Alle geïnteresseerden worden
dringend verzocht contact op te nemen met de VZW t Seel, Juniorslaan 144
(rechts net achter de nieuwe viaduct over de spoorweg) in Leest.
Telefoon : 015/71.10.21 na
20u.
(Joris
Van Roy in HLN van 20/9/84)
De
Gulde van Sinte Sebastiaen
In
1928 vond mevrouw Voet op haar zolder een bestofte perkamenten rol : het was
het reglement uit 1735, bestaande uit 37 artikelen van de gulde vanden
Handbogheschutters binnen den dorpe van Leest. Deze rol wordt thans bewaard op
de pastorij.
Het
onderschrift van deze uit 37 artikelen bestaande rolle luidde :Dese voorschreven
Rolle ende Ordonnantie is bij
mij onderges. als Hooftman van de Gulde van den Eedelen hantboghe binnen der
stadt van Mechelen naeralle oude Costuijmen ende Usantiën alsoo vernieuwt ende
aen die van Leest verleent, op heden den 21 Mey 1735.
P t P Roose, Baron van
Leeuw.
In
het Rijksarchief te Antwerpen is echter nog een ouder afschrift van dit
reglement te vinden, door J. Bouvekercke Hooftman van de gulde ondertekend,
op de dach van Sinte-Sebastiaen in den
jaere 1647 den 20 january.
Deze
Gulde schijnt één van de oudste verenigingen van Leest geweest te zijn, want
ook deze rol verwees naar een vroeger reglement, ze deed te niete alle voorgaande ordonnantiën ende statuyten eertyts der
selver gulde verleent ende uytgegeven.
In
1650 bestond het bestuur uit hoofdman
Jonkeer Jan Jeronimo De Clercq, heere van Bouvekerke, coninck Gillis
Moldermans en dekens van de gilde
Nicolaus Coeckelbercks
en Niclaes Loocx. Hun lokaal lag tegens het kerckhoff en werd bewoond door
Jan Verlinden. (Gijs-Thys,reg. Nr.72 f°13)
Als
aansluitingsgeld betaalde men 15 stuiver en men legde bij die gelegenheid ook den Eedt af.
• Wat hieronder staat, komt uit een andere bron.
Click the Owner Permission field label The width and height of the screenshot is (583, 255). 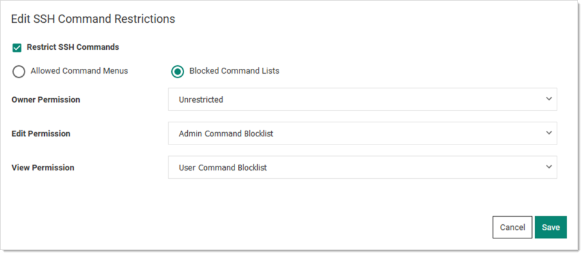[46, 100]
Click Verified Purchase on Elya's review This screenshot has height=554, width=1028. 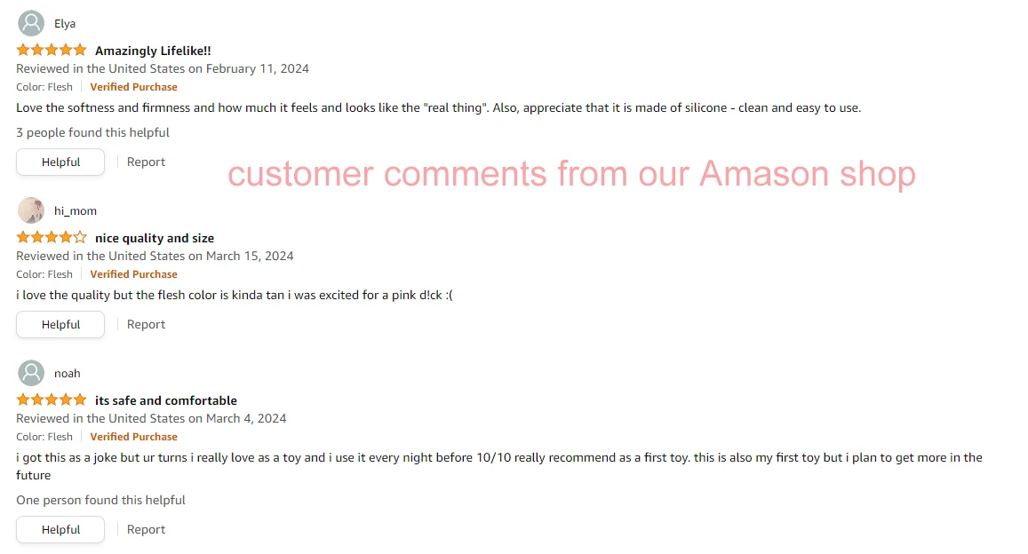pyautogui.click(x=133, y=87)
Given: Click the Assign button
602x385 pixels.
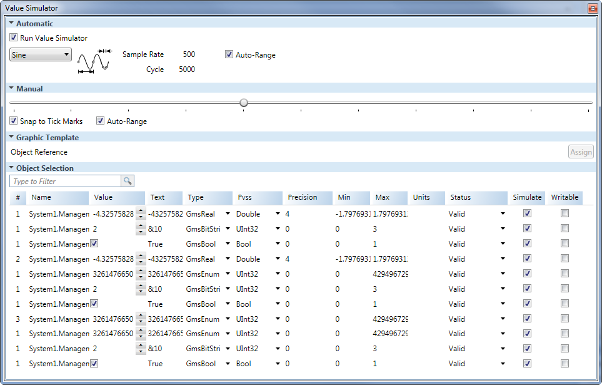Looking at the screenshot, I should [x=581, y=152].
Wilde iemand de gilde
vaarwel zeggen, dan kostte hem dat 6 gulden (art. 18).
De
schuttersgilde was trouwens enkel voor welstellenden, want wie van den arme genoot, werd niet
aanvaard (art.32). Dit artikel werd echter later uit de statuten verwijderd.
Eenmaal
per jaar was het koningsschieting, dan
hing de Hoofdman naer oude costuymen
de breucke om de hals van de koning. Deze breucke ging elk jaar naar een ander.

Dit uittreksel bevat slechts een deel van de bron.